* Your task *
Decide whether each statement below agrees with the earnings call transcript. Answer yes or no and quote the deciding words: (a) Jeff Ludwig reports good demand in construction and manufacturing; (b) Jeff Ludwig gives the total size of the transit and ground passenger portfolio; (c) new equipment finance production is yielding more than the existing portfolio.

Our next question comes from Cooper Brown of Stephens. Your line is open.

Cooper Brown

Analyst

This is Cooper on for Terry. Just wanted to quickly touch on the equipment finance portfolio. I think you mentioned you're expecting some growth going forward like you saw this quarter. Specifically, it was from construction and manufacturing. Any additional industries that are worth noting that you might have seen the demand from?

Jeff Ludwig

Analyst

I think those are the sectors. We think we have a well-diversified approach to the equipment finance business. We think we're in areas that have some growth. Obviously, the shuttle bus area is sort of shut down. But there's -- we're seeing good demand in construction and manufacturing. So it's in those sectors.

Cooper Brown

Analyst

And then just quickly, do you -- can you provide the total size of the transit and ground passenger portfolio where I think deferrals are elevated within the -- within equipment finance?

Jeff Ludwig

Analyst

Yes. We know the deferrals, I don't know what the total portfolio is, but it's -- the majority of that portfolio is in deferrals.

Cooper Brown

Analyst

And then just finally, I think you guys touched on some opportunities to help the NIM out in this coming quarter. With the CD maturities, how are things looking for early '21? And are there any other deposit cost reduction opportunities over the next several quarters?

Jeff Ludwig

Analyst

Yes. I mean we're through most of the deposit reductions. There are still CDs that we have that will continue to roll down even as we go into 2021, I think as much as $400 million that's going to mature next year or within the next 12 months, maybe that's what I was just looking at, that will roll down over time. So -- and that's really the only area at this point where there's opportunity. I mean maybe it's a few basis points, a couple of basis points here and there, but for the most part, in the last 2 quarters, we've gotten our deposit costs down to reflect really where the market is right now.

Operator

Operator

Our next question comes from David Konrad of D.A. Davidson. Your line is open.

David Konrad

Analyst

I just had a quick follow-up question on the NIM. You just kind of filled in the questions on the CD side. But on the asset side, I thought loan yields held up remarkably well. I’m just curious on the equipment finance, kind of a front book, back book. What's the current yields you're booking now versus the portfolio yields? Is there a gap there? And maybe the same question for the securities portfolio for maybe if there's any pressure on that as we look into next year?

Jeff Ludwig

Analyst

They're -- I'm pretty sure -- and you might need to look it up, but I'm pretty sure that our portfolio yield is a little higher than what we're putting new production on today. But new production in that business is north of 4, probably pushing 4.5, and we've been able to increase spreads over the last 3 to 4 months in that area as well. So although we're losing some yield as that portfolio pays down and we put new on, that spread, that difference isn't significant.

David Konrad

Analyst

And then on the securities portfolio?

* Dataset excerpts *

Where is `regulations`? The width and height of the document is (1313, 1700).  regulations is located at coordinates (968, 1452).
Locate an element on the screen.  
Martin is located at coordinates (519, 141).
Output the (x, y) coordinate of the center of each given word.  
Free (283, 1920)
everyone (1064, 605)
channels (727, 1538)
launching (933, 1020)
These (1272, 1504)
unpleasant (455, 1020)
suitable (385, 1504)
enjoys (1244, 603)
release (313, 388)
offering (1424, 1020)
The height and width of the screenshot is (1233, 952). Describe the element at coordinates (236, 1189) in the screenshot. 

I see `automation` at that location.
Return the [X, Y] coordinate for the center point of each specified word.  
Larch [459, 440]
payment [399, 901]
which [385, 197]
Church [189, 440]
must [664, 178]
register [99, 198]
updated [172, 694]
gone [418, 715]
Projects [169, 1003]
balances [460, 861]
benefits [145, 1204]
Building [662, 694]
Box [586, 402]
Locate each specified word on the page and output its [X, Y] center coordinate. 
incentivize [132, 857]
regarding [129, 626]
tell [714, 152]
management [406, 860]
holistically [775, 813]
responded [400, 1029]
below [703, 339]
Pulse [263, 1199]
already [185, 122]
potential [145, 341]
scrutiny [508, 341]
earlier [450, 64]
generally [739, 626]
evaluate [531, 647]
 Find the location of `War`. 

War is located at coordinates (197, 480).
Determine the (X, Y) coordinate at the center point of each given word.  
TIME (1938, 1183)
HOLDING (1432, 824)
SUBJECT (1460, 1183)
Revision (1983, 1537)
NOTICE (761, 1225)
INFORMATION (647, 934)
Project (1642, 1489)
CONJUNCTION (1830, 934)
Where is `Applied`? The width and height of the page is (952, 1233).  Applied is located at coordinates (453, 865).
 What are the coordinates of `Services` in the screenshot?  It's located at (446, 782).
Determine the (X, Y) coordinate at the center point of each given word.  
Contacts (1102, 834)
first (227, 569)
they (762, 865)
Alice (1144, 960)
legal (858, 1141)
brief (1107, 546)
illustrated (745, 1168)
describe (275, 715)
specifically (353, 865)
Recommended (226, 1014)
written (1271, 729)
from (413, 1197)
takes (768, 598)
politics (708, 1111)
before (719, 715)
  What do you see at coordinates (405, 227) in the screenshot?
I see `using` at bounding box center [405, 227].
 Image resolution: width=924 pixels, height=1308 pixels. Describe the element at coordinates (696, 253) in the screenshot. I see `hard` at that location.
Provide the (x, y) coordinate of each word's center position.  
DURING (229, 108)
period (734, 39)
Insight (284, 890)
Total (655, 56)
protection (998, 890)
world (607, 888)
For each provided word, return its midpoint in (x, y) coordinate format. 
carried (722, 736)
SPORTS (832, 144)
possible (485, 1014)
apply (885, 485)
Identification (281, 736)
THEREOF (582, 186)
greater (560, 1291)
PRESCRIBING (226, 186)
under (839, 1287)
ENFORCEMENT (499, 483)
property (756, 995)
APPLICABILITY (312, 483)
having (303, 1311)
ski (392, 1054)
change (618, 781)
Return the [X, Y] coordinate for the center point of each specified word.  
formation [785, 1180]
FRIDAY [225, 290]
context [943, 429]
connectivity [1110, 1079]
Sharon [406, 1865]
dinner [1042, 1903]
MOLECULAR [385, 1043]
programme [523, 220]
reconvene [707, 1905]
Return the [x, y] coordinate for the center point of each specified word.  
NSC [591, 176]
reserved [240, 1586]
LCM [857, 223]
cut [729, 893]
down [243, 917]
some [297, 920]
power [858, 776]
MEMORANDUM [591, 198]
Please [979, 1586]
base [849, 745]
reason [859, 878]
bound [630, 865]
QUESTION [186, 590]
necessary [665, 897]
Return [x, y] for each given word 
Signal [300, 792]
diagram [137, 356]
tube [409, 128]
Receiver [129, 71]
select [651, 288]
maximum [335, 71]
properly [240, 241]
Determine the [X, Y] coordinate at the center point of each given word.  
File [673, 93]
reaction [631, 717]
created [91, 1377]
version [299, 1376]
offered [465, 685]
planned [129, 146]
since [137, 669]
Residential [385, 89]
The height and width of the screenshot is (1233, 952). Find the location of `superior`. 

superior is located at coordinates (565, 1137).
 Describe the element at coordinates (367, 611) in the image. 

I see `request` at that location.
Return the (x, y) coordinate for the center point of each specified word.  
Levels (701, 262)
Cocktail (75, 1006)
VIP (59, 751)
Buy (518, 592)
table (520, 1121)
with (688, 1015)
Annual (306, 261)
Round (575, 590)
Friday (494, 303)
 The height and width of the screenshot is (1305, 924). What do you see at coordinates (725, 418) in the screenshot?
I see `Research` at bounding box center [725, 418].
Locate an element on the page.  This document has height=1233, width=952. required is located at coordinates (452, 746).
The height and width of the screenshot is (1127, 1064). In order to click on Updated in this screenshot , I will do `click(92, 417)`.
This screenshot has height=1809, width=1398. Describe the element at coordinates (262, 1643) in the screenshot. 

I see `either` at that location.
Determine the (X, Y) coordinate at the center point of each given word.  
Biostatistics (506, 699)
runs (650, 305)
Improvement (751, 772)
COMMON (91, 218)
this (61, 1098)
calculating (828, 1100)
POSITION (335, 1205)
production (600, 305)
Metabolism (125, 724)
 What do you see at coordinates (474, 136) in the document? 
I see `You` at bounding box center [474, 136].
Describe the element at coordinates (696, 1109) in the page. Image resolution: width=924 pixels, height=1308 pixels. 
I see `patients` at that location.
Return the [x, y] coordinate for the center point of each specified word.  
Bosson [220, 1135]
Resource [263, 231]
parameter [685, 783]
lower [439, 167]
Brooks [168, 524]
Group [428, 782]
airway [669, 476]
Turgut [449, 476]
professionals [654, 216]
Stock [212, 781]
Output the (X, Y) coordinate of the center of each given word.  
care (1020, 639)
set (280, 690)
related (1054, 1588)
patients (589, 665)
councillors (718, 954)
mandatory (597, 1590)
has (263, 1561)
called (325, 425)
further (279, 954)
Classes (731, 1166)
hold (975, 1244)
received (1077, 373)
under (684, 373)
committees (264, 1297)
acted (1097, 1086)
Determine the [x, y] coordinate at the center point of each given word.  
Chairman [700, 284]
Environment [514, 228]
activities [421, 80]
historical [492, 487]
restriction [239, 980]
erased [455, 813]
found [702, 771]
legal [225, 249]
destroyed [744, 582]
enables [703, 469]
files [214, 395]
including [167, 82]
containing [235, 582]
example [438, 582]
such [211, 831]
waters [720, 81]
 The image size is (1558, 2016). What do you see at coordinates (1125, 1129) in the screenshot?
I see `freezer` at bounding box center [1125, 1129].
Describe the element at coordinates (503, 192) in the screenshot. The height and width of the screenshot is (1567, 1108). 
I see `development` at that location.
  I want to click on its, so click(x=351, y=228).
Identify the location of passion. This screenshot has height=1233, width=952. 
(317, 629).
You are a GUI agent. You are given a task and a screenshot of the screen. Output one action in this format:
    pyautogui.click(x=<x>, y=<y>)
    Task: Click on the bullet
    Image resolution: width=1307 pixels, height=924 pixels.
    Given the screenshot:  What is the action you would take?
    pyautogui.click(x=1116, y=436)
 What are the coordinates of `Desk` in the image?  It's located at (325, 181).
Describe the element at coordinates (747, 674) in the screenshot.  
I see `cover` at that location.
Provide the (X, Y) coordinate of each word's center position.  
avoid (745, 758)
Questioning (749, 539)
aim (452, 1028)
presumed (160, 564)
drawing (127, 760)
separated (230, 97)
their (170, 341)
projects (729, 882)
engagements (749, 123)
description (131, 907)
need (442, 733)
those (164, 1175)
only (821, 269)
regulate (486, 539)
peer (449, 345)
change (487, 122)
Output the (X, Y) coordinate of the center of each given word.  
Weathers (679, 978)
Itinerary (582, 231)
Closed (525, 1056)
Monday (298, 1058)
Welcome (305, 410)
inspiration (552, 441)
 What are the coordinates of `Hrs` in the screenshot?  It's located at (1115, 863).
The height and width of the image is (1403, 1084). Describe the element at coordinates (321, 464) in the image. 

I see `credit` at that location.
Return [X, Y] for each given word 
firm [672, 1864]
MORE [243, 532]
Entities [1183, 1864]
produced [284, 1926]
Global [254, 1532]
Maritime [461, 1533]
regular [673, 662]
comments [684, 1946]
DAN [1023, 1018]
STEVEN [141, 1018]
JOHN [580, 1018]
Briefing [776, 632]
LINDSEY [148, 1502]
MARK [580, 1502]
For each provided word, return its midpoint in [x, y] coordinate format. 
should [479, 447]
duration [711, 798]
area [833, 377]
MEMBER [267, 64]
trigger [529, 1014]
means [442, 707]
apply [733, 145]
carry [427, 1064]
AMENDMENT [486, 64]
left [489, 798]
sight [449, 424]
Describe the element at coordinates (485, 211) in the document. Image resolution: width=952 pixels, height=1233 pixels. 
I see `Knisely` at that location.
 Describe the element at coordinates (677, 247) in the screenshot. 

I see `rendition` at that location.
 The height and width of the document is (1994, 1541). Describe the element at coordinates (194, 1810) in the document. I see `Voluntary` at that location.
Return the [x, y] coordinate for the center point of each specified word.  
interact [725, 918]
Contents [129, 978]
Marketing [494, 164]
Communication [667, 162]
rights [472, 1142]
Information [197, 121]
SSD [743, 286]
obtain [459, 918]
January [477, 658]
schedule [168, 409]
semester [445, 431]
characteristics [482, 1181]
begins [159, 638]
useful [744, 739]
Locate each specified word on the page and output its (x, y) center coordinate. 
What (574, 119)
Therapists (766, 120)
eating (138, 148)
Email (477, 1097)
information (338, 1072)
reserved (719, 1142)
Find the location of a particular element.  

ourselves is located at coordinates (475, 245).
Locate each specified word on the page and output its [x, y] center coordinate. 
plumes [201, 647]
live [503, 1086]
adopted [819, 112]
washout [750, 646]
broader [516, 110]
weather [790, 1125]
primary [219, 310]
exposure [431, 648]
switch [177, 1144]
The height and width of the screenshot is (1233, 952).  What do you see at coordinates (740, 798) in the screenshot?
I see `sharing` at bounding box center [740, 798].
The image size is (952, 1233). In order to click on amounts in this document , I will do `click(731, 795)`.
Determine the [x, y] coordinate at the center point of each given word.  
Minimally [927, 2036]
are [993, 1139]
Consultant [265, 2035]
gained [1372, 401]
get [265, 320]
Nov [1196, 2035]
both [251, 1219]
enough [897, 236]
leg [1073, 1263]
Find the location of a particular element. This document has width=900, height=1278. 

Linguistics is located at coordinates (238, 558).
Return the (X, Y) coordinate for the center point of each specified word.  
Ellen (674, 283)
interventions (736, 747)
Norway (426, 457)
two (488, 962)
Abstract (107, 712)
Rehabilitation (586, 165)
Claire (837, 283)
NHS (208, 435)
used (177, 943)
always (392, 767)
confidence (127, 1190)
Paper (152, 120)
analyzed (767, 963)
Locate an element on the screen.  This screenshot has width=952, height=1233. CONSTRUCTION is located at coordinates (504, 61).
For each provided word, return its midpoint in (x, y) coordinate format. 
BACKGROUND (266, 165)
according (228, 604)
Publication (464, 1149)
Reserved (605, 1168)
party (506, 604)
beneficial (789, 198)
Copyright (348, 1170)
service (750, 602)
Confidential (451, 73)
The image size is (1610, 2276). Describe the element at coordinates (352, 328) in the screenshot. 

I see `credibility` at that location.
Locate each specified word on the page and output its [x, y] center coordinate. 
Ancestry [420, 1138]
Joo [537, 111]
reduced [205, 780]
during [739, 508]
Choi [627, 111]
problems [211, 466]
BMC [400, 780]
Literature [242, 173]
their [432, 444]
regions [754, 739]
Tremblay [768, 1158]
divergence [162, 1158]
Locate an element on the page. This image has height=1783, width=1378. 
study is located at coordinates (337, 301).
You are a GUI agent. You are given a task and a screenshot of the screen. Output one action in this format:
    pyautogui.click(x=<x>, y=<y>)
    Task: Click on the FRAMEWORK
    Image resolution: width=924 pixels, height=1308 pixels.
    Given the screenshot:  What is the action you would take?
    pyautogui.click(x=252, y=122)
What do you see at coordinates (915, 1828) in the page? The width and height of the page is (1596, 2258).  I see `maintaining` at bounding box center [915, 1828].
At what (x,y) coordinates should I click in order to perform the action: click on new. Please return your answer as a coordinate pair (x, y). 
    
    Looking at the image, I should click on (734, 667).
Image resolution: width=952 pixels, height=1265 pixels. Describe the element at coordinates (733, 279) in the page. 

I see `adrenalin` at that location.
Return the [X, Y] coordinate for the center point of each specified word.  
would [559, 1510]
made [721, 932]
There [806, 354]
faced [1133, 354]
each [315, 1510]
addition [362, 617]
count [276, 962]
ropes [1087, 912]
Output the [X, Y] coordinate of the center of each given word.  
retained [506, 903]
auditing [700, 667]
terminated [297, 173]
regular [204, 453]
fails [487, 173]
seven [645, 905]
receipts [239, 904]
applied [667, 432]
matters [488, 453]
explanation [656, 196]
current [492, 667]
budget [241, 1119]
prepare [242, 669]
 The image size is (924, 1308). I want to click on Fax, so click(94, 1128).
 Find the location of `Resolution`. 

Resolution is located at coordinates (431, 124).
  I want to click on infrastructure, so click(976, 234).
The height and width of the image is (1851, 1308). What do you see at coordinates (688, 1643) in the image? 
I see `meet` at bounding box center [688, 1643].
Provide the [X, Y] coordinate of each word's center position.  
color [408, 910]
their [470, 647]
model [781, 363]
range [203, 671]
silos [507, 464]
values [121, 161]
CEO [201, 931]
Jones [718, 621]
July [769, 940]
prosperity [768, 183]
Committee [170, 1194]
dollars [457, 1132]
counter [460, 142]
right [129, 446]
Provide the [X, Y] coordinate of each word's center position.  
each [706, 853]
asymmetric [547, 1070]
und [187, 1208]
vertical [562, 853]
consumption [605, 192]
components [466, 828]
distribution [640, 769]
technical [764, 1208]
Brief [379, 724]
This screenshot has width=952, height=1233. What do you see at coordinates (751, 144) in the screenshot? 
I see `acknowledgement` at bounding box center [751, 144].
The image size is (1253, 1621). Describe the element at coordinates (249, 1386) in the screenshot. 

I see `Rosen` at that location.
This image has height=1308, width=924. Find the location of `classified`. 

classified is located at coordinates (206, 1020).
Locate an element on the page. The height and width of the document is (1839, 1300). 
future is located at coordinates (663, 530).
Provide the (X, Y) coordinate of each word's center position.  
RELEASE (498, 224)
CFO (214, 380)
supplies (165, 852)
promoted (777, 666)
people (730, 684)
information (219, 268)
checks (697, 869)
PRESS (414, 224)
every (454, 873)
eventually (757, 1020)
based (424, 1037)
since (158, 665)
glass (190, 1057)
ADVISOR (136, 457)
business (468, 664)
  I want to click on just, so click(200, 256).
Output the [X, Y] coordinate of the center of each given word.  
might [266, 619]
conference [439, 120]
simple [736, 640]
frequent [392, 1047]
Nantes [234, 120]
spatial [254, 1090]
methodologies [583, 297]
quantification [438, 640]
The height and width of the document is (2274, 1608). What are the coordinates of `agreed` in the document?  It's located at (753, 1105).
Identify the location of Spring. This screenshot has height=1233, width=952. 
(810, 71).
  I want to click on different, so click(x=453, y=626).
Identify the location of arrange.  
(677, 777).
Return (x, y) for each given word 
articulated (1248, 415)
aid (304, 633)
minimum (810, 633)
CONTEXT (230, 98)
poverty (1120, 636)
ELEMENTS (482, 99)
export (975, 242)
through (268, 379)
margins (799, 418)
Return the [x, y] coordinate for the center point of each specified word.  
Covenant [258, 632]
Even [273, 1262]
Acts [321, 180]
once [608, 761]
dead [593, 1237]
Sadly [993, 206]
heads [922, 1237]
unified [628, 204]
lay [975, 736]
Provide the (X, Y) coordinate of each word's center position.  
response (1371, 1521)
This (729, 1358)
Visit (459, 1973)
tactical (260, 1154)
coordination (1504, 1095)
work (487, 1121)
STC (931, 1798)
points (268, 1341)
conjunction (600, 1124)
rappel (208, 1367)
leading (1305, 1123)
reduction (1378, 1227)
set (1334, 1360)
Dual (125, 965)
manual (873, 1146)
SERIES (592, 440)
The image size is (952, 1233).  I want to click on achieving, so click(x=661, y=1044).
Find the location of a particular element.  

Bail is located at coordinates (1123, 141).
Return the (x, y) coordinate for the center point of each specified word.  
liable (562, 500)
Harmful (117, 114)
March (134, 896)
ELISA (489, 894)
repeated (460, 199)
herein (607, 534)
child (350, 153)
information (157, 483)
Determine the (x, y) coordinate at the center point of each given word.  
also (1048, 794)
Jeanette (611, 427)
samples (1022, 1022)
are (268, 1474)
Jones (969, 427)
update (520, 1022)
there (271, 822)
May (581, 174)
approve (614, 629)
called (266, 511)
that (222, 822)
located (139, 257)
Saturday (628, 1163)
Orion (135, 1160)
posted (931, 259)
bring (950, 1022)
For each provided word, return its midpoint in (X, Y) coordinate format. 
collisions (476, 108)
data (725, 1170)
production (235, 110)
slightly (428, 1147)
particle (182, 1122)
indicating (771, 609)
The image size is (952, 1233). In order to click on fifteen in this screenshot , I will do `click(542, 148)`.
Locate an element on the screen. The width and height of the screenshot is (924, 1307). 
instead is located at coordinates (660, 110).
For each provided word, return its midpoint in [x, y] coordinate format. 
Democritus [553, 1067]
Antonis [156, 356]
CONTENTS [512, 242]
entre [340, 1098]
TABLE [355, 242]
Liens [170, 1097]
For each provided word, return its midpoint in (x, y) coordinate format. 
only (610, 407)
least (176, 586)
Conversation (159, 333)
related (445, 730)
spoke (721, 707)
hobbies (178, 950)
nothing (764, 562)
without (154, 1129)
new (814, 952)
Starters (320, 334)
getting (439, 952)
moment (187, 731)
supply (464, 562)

* Solution *
(a) Yes: "we're seeing good demand in construction and manufacturing"
(b) No: "I don't know what the total portfolio is"
(c) No: "our portfolio yield is a little higher than what we're putting new production on today"